October 13, 2016 at 19:11
It does seem like a dream after reading your words and looking at your beautiful photos. Glad you are eating well and maybe you will bring back some good recipes when you return! You look wonderful and so happy. You are like a celebrity there! You picked a perfect time to leave the USA and hopefully are not hearing much about the Presidential campaign. It’s sort of like two parents fighting for custody in an angry battle and we the voters are like the children. Awful! Enjoy every minute of this magical place! We miss seeing you!
October 16, 2016 at 05:17
Unfortunately, the fighting comes through loud and clear here. The Vietnamese are very interested in the election, not only because it’s something they don’t experience here, but because they wonder how the outcome will affect them. One thing’s for sure – they love Obama. They are still talking about his visit here earlier this year.
October 13, 2016 at 19:54
It looks amazing Tim. I can’t wait to hear more about it when you return to our part of the world.
October 16, 2016 at 05:18
Yes, there’s always more to the story.
October 13, 2016 at 20:18
We are starved for Tim’s stories..TU for this one. Just wonderful!
October 16, 2016 at 05:19
Wish this was all I had to do – maybe after January I’ll be able to write more.
October 14, 2016 at 01:19
Great story and wonderful photos. I love the idea of the many toast. What a fabulous experience. Look forward to the next post. ~ Malana
October 16, 2016 at 05:21
The traditions are fun and sincere. Sometimes I long for Spanish, where I could at least understand half of what people were saying.
October 14, 2016 at 03:37
What a great moment! Every time you post, I can’t help but compare our experiences, two countries in South East Asia, two worlds apart. I loved the faces, the joy of the kids to have you there and the pride they all show. They are so incredibly generous and open with their schools. The countryside still retains so much of what it must have been. I love it all, Tim. Thanks for sharing and for making sure that your spectacular pictures tell the story.
October 16, 2016 at 05:25
Thanks, Monica.

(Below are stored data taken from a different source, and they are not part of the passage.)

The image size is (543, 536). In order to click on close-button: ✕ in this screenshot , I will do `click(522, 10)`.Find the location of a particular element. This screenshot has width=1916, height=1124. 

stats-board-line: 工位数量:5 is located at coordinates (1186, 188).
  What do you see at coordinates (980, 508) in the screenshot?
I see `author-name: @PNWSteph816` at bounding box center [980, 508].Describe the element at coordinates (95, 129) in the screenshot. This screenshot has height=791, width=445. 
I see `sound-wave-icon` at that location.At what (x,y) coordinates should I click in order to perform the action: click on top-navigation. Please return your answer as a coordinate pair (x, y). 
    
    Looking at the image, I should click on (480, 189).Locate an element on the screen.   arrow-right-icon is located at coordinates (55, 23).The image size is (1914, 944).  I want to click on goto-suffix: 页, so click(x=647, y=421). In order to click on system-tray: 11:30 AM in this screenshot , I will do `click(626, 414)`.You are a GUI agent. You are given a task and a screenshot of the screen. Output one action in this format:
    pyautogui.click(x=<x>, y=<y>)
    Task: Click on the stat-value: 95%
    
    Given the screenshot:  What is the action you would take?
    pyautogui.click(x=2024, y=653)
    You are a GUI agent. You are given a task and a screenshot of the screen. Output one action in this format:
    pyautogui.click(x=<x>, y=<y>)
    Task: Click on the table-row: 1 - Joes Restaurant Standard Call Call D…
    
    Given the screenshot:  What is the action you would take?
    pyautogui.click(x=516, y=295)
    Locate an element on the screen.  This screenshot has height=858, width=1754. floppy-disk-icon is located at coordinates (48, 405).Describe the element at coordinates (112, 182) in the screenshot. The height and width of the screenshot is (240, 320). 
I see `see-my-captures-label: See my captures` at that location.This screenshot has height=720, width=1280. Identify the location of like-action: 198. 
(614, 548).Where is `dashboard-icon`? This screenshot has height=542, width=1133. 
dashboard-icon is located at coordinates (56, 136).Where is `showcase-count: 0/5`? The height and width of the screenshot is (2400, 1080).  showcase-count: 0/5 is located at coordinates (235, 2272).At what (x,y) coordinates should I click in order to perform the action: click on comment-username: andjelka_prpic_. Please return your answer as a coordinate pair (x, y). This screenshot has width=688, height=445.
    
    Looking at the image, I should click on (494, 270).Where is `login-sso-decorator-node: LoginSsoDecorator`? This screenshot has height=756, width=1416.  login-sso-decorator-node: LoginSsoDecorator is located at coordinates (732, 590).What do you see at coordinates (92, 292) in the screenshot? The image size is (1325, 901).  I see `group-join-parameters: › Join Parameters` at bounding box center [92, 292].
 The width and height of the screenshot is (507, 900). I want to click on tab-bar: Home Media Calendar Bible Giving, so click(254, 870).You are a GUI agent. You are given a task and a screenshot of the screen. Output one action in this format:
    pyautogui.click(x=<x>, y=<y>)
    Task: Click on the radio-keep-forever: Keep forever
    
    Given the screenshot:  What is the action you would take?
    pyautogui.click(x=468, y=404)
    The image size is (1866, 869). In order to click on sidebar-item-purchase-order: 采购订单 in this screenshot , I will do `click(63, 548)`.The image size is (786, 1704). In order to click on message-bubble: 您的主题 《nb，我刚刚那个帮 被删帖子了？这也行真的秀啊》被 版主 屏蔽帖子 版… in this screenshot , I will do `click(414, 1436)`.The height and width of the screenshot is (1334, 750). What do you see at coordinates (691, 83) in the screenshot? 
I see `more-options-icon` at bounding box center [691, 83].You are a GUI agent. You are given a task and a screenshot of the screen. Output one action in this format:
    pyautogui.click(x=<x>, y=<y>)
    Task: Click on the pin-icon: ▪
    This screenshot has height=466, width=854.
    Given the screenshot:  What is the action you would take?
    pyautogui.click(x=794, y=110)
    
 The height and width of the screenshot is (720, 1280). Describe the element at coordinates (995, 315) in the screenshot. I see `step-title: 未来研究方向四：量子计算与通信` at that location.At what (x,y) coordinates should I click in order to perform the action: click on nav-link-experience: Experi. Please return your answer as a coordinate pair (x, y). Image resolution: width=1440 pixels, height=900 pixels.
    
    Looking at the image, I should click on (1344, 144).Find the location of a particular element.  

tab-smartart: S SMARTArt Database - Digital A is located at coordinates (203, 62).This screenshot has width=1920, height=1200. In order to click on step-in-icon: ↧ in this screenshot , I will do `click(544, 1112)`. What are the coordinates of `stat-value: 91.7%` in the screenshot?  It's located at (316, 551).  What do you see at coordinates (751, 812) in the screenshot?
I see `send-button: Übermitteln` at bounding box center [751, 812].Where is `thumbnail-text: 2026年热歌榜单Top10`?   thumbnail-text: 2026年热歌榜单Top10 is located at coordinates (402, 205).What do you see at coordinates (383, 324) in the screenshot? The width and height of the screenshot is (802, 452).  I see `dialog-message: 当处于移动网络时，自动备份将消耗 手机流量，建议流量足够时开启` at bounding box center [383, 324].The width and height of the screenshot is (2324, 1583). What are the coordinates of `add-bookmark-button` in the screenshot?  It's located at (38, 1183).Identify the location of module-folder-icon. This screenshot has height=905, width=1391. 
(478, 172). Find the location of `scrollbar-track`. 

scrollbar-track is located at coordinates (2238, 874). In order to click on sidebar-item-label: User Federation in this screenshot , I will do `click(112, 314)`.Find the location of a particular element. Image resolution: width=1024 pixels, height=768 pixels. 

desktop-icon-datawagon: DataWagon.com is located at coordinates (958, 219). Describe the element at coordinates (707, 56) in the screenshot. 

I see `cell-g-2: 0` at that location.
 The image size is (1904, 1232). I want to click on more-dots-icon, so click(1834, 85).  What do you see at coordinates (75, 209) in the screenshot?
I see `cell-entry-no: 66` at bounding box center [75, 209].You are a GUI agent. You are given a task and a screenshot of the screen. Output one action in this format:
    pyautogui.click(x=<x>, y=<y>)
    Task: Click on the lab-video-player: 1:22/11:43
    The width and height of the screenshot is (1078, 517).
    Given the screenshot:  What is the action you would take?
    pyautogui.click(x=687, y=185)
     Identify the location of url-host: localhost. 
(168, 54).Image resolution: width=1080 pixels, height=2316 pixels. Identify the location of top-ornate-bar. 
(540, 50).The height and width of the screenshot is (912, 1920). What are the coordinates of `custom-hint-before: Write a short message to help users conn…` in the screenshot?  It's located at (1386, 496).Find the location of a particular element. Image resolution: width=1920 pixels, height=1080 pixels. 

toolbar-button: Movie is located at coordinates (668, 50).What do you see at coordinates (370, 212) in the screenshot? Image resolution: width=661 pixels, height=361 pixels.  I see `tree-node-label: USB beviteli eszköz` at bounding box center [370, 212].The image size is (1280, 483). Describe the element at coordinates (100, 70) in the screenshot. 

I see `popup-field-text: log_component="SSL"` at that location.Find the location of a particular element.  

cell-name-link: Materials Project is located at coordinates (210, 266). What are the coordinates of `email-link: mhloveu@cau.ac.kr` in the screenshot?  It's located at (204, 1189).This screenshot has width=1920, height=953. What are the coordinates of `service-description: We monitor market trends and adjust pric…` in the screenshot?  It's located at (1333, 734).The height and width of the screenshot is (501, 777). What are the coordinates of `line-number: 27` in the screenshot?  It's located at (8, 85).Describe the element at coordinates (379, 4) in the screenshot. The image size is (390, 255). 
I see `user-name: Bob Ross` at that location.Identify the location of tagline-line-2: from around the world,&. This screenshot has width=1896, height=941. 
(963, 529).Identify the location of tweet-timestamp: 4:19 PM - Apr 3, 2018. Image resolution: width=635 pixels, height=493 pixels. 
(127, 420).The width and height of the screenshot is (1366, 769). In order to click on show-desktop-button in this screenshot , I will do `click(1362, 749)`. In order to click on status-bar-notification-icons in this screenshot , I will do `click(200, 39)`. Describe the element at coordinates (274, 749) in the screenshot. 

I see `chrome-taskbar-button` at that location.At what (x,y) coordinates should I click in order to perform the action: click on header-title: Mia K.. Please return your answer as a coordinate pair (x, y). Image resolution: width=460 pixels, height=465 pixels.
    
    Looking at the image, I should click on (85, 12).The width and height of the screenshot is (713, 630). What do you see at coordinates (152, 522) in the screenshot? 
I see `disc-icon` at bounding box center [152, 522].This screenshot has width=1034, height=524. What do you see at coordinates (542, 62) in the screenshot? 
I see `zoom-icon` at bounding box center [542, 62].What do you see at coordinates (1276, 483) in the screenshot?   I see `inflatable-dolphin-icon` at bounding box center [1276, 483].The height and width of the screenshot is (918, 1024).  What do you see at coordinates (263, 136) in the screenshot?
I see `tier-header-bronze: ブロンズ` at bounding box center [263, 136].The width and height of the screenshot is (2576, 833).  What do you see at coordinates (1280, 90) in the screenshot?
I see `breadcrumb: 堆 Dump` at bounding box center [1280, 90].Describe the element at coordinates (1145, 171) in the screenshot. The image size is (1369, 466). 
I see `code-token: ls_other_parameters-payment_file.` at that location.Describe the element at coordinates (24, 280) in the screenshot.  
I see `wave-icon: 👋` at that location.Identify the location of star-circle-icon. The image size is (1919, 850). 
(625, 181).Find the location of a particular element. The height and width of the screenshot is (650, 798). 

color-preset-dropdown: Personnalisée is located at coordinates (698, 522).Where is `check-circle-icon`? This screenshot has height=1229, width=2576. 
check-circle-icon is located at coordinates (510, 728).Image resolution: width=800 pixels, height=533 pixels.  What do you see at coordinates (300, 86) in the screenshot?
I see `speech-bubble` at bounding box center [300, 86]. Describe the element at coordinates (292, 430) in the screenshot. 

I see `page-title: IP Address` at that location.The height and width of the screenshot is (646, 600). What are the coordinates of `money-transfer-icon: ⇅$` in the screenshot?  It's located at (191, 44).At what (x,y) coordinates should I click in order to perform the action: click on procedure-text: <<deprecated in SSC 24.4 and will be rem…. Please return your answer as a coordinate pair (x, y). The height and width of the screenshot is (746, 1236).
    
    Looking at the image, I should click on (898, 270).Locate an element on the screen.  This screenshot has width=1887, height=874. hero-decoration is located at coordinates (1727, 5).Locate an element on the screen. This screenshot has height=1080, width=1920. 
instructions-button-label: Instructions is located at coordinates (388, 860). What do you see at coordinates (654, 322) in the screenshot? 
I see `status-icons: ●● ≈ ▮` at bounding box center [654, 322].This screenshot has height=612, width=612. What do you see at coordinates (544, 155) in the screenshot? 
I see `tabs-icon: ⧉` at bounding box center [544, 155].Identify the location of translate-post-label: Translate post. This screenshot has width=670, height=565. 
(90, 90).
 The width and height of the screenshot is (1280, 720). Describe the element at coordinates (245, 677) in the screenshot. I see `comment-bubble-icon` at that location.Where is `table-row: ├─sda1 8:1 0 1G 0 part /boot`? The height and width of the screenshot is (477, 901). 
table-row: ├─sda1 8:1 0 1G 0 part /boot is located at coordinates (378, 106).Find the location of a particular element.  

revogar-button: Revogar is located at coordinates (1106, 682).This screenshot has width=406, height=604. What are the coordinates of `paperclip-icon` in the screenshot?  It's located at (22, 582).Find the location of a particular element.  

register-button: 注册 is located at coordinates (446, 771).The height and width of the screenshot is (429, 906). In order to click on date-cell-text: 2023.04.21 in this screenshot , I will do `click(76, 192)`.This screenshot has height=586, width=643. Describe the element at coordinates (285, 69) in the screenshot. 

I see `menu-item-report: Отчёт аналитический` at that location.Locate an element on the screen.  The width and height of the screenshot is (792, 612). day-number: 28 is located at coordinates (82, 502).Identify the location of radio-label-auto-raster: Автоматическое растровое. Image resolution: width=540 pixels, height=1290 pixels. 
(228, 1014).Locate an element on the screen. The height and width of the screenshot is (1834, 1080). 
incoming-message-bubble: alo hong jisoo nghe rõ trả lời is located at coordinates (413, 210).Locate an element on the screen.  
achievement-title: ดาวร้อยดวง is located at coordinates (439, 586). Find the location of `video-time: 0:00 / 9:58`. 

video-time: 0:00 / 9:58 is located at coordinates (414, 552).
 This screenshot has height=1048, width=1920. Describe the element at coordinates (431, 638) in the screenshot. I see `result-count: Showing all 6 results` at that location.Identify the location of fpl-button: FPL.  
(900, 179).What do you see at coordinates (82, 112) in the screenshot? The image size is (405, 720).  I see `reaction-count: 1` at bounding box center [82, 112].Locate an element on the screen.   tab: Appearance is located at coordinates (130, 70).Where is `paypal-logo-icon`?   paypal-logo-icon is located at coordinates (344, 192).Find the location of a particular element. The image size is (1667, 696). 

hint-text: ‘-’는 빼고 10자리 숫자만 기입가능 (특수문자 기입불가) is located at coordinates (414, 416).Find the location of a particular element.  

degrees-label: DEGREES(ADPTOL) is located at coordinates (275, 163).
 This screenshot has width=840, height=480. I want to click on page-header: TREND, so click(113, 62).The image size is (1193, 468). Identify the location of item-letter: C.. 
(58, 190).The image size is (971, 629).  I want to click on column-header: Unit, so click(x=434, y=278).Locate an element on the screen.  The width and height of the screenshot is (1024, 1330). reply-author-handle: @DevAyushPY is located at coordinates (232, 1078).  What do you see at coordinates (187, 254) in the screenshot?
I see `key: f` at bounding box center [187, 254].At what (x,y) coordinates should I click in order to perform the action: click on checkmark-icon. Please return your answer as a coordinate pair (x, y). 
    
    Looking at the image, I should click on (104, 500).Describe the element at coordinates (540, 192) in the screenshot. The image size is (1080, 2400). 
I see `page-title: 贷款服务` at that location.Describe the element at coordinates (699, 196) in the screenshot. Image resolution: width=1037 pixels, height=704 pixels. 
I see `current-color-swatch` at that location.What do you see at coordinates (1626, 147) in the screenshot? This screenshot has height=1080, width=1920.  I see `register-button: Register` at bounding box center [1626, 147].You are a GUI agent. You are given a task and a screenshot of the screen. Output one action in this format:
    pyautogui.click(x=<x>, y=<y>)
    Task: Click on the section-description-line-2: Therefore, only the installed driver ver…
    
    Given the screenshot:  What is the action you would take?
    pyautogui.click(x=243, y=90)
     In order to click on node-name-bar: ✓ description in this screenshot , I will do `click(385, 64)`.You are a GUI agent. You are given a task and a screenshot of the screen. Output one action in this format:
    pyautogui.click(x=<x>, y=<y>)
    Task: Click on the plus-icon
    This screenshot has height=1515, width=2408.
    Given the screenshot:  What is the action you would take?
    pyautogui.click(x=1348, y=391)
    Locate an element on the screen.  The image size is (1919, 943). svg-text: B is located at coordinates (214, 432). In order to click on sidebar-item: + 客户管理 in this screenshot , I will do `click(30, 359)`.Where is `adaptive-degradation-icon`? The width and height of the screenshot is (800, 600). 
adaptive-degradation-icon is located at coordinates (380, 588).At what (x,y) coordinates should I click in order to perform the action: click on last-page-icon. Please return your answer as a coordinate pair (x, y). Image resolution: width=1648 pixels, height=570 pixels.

Living in this region makes you realize just how diverse it is. I’m also realizing things are not all close together – you’re 2000 miles away!
October 15, 2016 at 18:18
What a beautiful place Tim! I’m glad to see and hear what is captivating for you. I can totally relate to all the toasts during dinner. You better get better at chopsticks or you’ll go hungry! Love the water buffalo. xo ruby
October 16, 2016 at 05:28
Yes, I’ve thought of Morocco a lot while here. The traditions and formalities (especially the tea rituals) are similar. Hope you and Hassan are having a good year!
October 16, 2016 at 09:31
Great pics Tim. We miss you.!
October 18, 2016 at 23:36
Thank you! Miss you guys, too.
October 19, 2016 at 12:33
Wow Tim!! Your photos are fantastic! You have really captured the spirit and excitement of the celebration!! What kind of camera are you using? You know I am a photo fanatic.
October 20, 2016 at 01:35
Thanks, Jeanne! I’m using a Nikon D5300, mostly with a Sigma 18-200 lens. I also have a prime lens and a GoPro (which I haven’t used much).
October 24, 2016 at 07:42
I really enjoyed your post today!
October 24, 2016 at 09:27
Thanks, Sally! Nice to hear from you.